Anscheinend ist es das Schicksal einer jeden von Menschen-Kopf erdachten Staatsform, dass einige wenige so viel Macht erlangen, dass Sie den Rest nach Gutdünken lenken können. Mag die Verfassung anfangs auf gutem Willen und der Hoffnung nach einem besseren Leben getrieben worden sein, wurde sie bald darauf von findigen Menschen untergraben, und zum eigenen Vorteil genutzt. Das an sich wäre ja nicht so schlimm, wenn dabei nicht das gesamte System vor die Hunde gehen würde.

Auch wenn der Autor dieses Artikels nicht in allen Punkten Recht hat, so ist die Analyse der wirtschaftlichen Situation und die Hasenängstigkeit der Politiker vor der großen bösen Giftschlange á la Ackermann doch ziemlich zutreffend.
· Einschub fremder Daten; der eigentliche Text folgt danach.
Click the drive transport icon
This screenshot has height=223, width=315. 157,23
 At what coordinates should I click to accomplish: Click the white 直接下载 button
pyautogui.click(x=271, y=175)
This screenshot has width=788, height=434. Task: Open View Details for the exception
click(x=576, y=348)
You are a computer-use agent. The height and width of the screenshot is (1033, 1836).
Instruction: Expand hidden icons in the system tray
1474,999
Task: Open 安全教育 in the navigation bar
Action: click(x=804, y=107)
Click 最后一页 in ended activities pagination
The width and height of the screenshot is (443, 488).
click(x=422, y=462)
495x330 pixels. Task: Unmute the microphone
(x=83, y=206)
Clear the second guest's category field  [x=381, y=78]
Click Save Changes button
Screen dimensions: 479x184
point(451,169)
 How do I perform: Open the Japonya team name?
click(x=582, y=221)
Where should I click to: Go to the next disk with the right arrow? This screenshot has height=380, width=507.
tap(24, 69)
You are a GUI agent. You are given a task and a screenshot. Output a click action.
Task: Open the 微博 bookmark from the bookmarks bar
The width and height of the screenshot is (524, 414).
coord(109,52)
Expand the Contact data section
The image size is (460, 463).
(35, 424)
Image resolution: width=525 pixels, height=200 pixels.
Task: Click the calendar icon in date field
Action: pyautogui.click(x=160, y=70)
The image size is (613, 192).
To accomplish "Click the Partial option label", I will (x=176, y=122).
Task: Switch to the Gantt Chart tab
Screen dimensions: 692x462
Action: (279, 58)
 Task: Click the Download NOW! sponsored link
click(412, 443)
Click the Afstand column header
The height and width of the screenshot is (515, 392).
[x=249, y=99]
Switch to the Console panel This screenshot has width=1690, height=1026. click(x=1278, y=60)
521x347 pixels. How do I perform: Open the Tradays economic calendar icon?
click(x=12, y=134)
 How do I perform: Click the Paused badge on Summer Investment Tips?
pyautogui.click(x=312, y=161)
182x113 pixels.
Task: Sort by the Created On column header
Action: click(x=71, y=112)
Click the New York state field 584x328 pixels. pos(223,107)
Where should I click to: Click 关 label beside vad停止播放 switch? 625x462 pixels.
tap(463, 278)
Und es wundert, dass man sich auf „große Politiker“ wie Ludwig Erhard beruft, und trotzdem eine so schwache Politik macht, wie seinerseits ein Herr Kohl, der durch Wählergeschenke und Aussitzen rekordhaltige 16 Jahre an der Macht war.

Vielleicht sollten wir uns auf Politker stützen, die sich keine ehemaligen Vorbilder mehr zum Vorbild nehmen, sondern sich an den politischen Wirklichkeiten orientieren. Aber das ist ja unbequem, denn einem geschenkten Gaul guckt man nicht ins Maul… ja, auch so herum kann ein Spruch verstanden werden.